Concept

USS Ajax (AG-15)

Summary
USS Ajax (AC-14/AG-15) was a collier in the United States Navy. Originally she retained her previous name of Scindia, and was renamed for the mythical Ajax in 1901. In 1921, she became a receiving ship and was redesignated AC-14. She was reclassified as a seaplane tender and given the hull designator AG-15 in 1924. The screw steamer Scindia was a steel-hulled freighter built in 1890 by D & W Henderson Ltd., Glasgow, Scotland. Purchased on 12 May 1898—three weeks after the opening of the Spanish–American War—by the U.S. Navy at New York. She was fitted out at the New York Navy Yard for service as a collier, and was placed in commission there on 21 May 1898. Following a round-trip voyage carrying coal from New York to Guantánamo Bay, Cuba from 2 June – 1 July 1898, the ship departed New York on 12 October with a cargo of coal for the Hawaiian Islands. She made a number of goodwill calls en route—both before and after rounding Cape Horn—and delivered her cargo at Honolulu.

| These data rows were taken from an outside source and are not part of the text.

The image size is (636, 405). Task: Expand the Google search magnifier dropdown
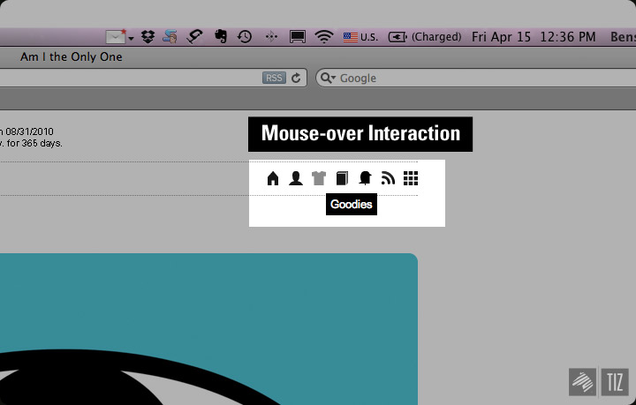(328, 78)
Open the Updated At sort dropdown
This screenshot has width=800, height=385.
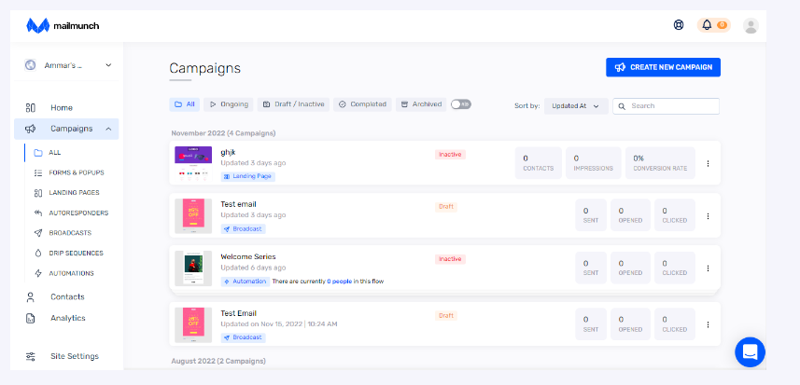(576, 106)
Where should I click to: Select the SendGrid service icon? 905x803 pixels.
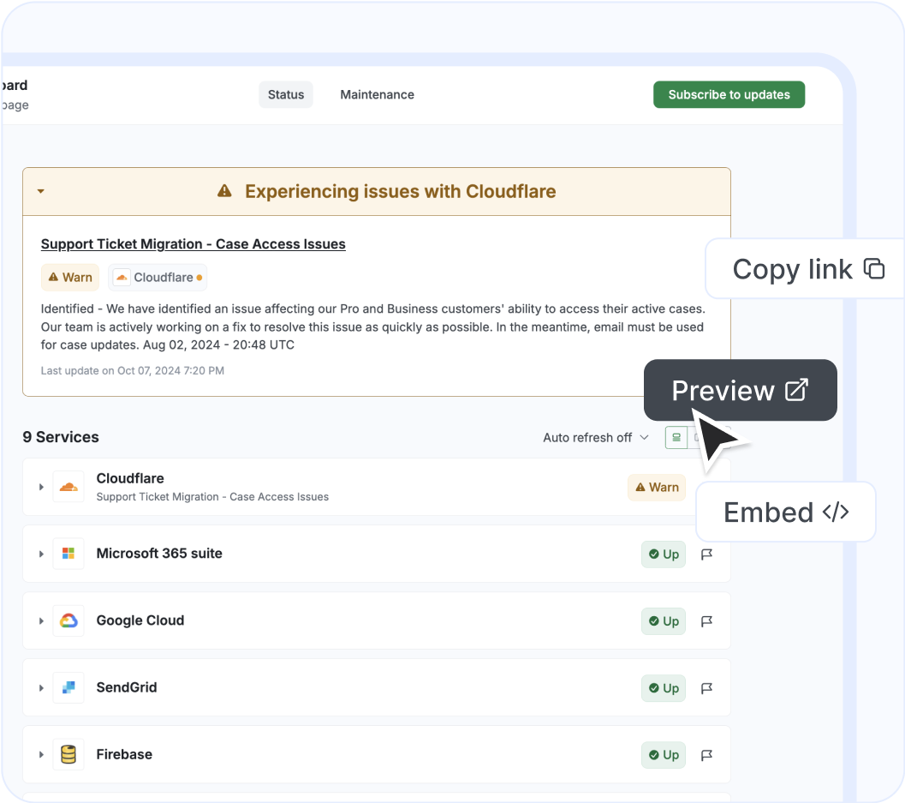(68, 687)
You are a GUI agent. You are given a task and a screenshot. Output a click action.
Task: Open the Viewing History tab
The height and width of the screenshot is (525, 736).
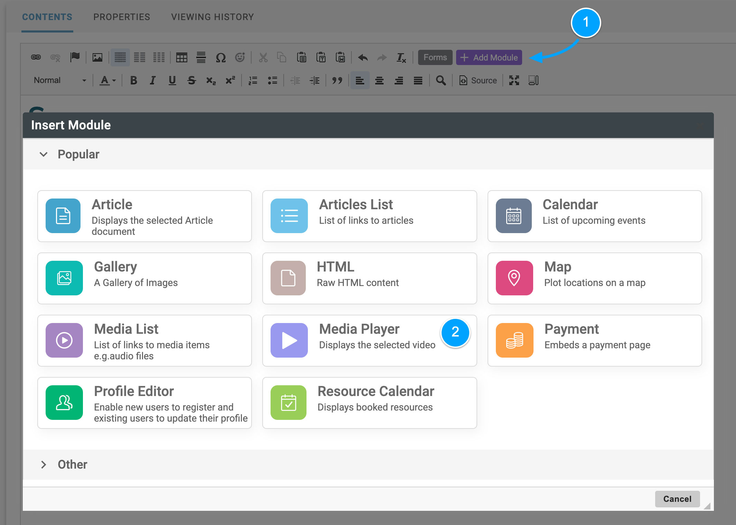coord(212,17)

Scindia then headed east for the California coast and, after reaching San Francisco Bay early in the spring of 1899, was surveyed at the Mare Island Navy Yard and decommissioned there on 27 May for repairs to her boilers and machinery. Recommissioned on 23 December 1899, the collier got underway on 18 January 1900 and headed westward across the Pacific and proceeded via Guam to the newly acquired Philippine Islands laden with coal for the ships of the Asiatic Fleet. After unloading at Manila, she transited the Strait of Malacca, crossed the Indian Ocean, and continued on via the Suez Canal and the Strait of Gibraltar to Cardiff, Wales, where she filled her bunkers with coal before crossing the Atlantic to Norfolk, Virginia, where she arrived on 1 March 1901. During her first circumnavigation of Earth, the steamer was renamed Ajax on 1 January 1901. She was decommissioned on 16 March. Reactivated on 16 October 1901, the ship made two more round-the-world voyages carrying coal to the Asiatic Station and then returned to the Philippines in September 1903 for operations with the Asiatic Fleet through the end of 1904.